The government will increase the tariff on beef to 50 percent from 38.5 percent if imports continue to rise, agriculture minister Yoshiyuki Kamei said Tuesday.

"The government has no room to act at its own discretion," Kamei said in reference to a statutory safeguard calling for a beef tariff increase when imports grow more than 17 percent year-on-year on a quarterly basis.

Beef imports surged in the April-June quarter in reaction to a plunge in the same period last year when Japanese consumers shied away from beef due to mad cow disease fears.

The increased beef tariffs, based on a 1993 agreement in global trade talks on agriculture, are expected to take effect in August, depending on official import data.

Japanese cattle breeders want the government to raise the tariff, but the United States, Australia and Japanese beef consumers, including restaurants, oppose it.
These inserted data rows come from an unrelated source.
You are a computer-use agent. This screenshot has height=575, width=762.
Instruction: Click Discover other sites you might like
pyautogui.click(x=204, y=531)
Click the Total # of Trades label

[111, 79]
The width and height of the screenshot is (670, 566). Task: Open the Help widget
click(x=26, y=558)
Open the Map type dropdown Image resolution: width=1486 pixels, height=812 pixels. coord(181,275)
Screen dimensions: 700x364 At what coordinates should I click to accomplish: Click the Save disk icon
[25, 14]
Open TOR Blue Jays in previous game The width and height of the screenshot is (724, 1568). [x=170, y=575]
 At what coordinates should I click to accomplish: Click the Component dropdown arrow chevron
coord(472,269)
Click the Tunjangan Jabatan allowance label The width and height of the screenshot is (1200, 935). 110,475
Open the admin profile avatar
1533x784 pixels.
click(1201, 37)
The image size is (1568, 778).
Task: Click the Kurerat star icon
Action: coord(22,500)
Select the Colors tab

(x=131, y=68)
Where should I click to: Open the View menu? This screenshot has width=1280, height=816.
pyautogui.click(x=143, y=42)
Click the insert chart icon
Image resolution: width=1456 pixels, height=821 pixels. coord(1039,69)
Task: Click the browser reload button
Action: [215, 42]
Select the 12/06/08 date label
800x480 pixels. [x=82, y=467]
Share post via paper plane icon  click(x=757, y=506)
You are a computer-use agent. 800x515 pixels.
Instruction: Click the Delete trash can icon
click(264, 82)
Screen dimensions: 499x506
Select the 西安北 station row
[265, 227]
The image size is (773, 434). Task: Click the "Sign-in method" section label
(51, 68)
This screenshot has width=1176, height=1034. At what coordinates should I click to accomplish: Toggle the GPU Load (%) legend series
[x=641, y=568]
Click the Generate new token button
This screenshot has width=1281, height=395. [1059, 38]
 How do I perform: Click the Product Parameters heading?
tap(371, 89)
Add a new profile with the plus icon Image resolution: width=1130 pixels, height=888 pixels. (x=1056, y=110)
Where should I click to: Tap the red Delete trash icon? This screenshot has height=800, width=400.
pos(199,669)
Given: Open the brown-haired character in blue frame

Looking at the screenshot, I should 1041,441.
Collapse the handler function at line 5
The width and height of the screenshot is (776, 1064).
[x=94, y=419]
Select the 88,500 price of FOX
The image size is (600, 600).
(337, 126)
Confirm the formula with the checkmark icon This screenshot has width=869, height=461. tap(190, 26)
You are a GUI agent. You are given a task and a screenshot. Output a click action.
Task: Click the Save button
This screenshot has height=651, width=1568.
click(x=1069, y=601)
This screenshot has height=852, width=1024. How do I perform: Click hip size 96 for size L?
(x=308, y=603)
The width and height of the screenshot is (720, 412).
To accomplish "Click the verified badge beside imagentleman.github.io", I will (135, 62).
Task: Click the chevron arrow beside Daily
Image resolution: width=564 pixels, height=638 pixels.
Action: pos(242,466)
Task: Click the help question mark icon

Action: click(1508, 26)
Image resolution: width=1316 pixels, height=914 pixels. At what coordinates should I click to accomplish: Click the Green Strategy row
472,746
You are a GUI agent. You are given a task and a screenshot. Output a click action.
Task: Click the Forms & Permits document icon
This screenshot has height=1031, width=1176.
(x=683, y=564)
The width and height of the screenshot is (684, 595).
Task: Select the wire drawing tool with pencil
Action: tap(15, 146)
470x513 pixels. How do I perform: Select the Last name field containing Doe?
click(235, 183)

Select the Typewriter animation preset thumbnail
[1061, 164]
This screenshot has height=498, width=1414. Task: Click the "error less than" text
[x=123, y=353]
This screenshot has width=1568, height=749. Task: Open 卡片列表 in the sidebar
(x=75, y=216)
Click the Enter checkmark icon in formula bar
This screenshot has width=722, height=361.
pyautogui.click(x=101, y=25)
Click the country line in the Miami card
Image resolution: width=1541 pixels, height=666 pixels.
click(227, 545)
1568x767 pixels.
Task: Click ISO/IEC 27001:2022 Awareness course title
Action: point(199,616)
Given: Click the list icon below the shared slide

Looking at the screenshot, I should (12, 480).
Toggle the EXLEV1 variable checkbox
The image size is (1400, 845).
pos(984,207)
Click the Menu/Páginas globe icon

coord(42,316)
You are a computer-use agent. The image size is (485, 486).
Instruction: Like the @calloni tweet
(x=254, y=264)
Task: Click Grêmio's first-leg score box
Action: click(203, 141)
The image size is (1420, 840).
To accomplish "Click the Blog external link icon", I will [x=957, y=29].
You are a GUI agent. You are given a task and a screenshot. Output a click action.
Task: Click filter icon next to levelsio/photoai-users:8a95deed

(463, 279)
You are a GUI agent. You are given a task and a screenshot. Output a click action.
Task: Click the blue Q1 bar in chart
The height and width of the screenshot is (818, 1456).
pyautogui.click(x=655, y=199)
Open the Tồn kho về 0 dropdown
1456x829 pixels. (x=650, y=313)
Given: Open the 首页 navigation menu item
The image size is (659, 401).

The U.S. and Australia are major beef exporters.

Japan Food Service Association officials decried the prospective tariff increase during a meeting Tuesday with senior farm ministry officials, including Kamei.

Shuji Abe, vice chairman of the association, said there are "special circumstances" behind the recent surge in beef imports, namely a turnaround after the decline in consumption following mad cow fears. The state should take this into account and not increase tariffs, he said.

Abe is president of Yoshinoya D&C Co., operator of a fast-food chain serving bowls of beef on rice. Naoto Kitamura, senior vice farm minister, responded that the government must "comply with the rules" and will be forced to increase the tariffs.